■ Saved entries ■
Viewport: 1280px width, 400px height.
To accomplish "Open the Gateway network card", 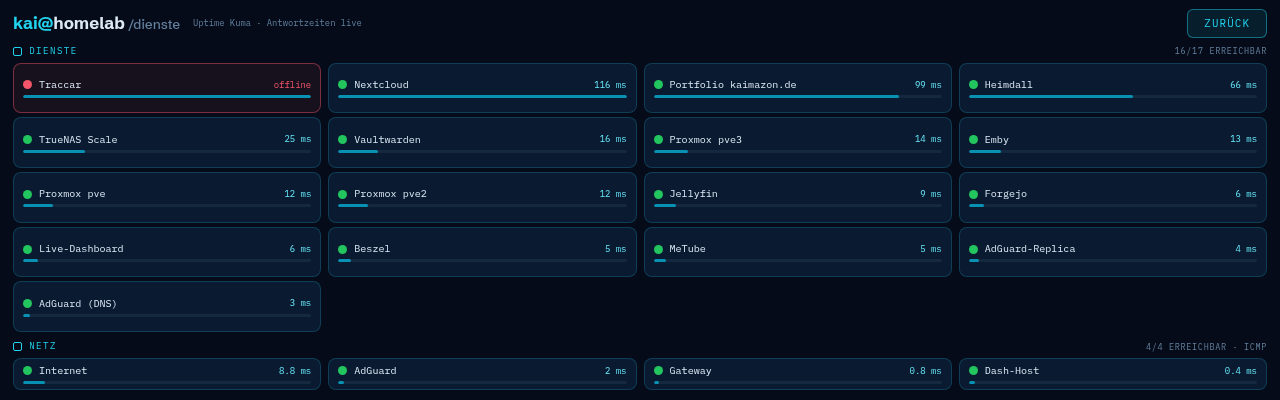I will click(797, 374).
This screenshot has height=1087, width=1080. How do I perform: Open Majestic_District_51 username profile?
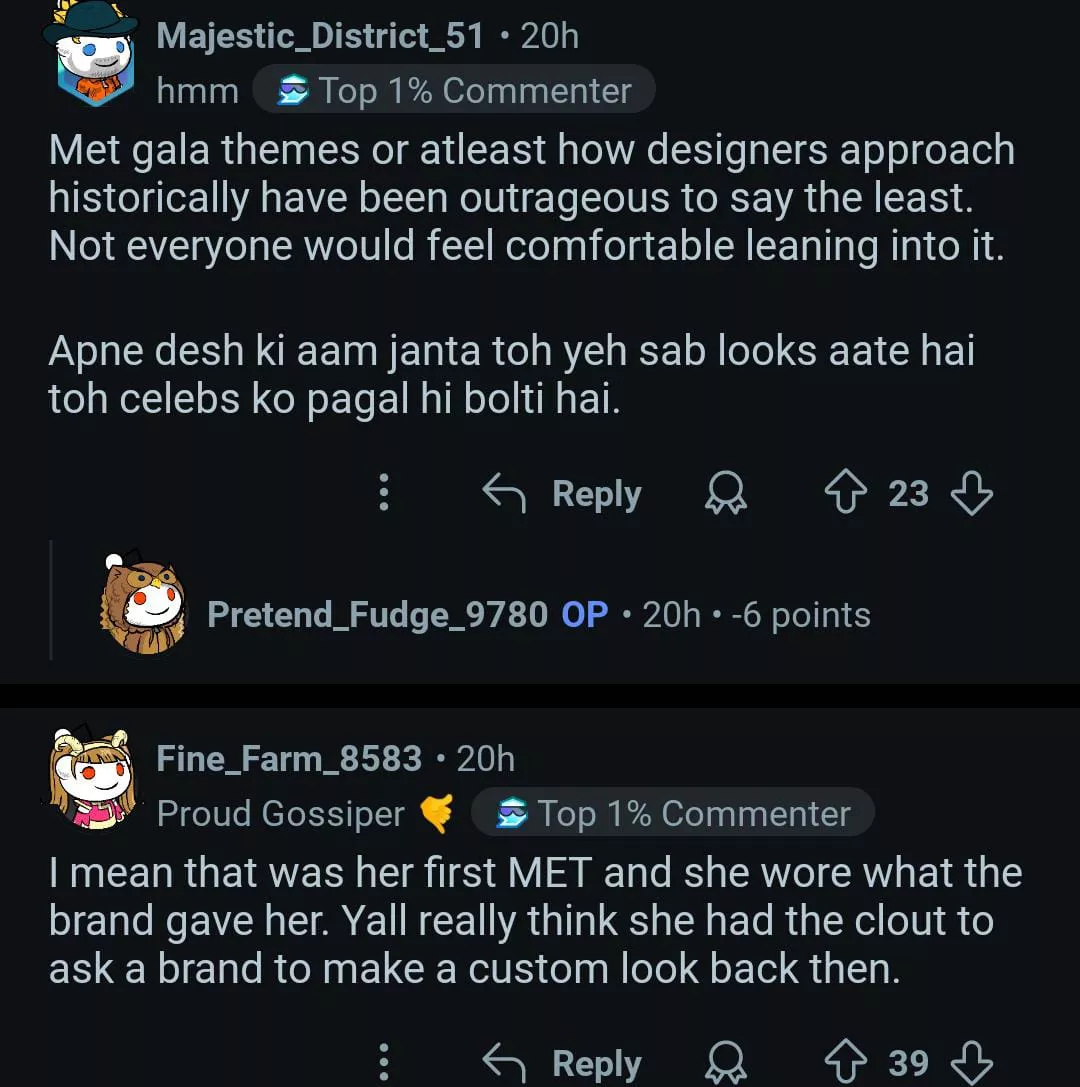pos(320,36)
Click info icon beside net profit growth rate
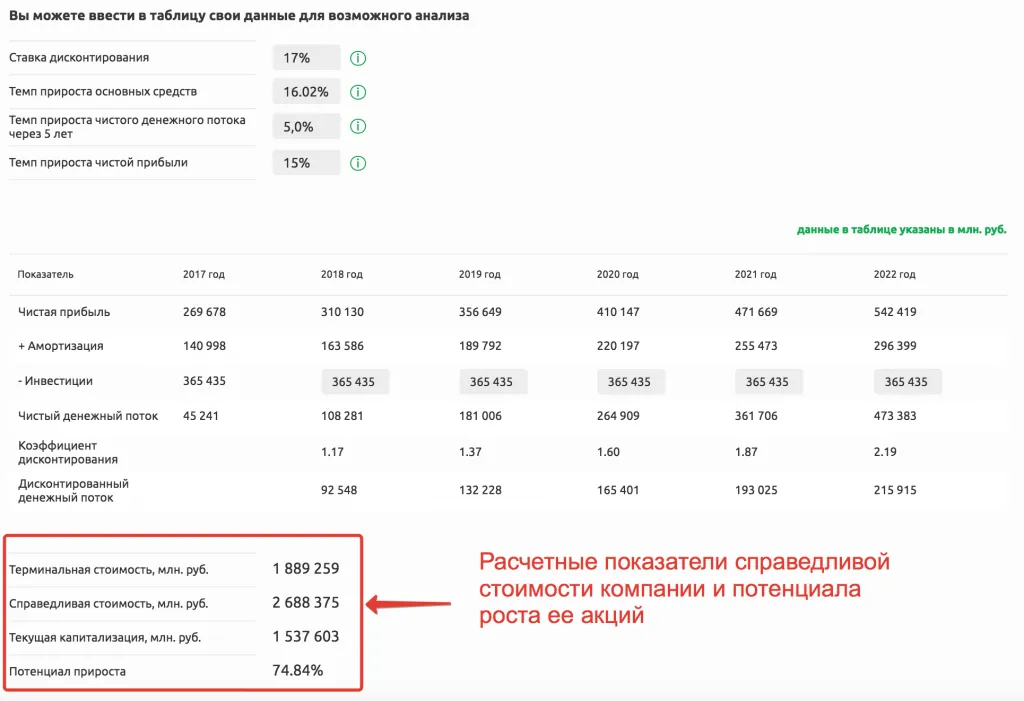The width and height of the screenshot is (1024, 701). point(358,163)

■ WHAT YOU SHOULD DO ■
When you reach the line that contains "This screenshot has" in the records above, copy it and every line after it exactly through the last one, leaving out the pictures.

■ TASK ANSWER ■
This screenshot has height=1087, width=1080. How do I perform: Open Majestic_District_51 username profile?
pos(320,36)
Click info icon beside net profit growth rate
The width and height of the screenshot is (1024, 701). point(358,163)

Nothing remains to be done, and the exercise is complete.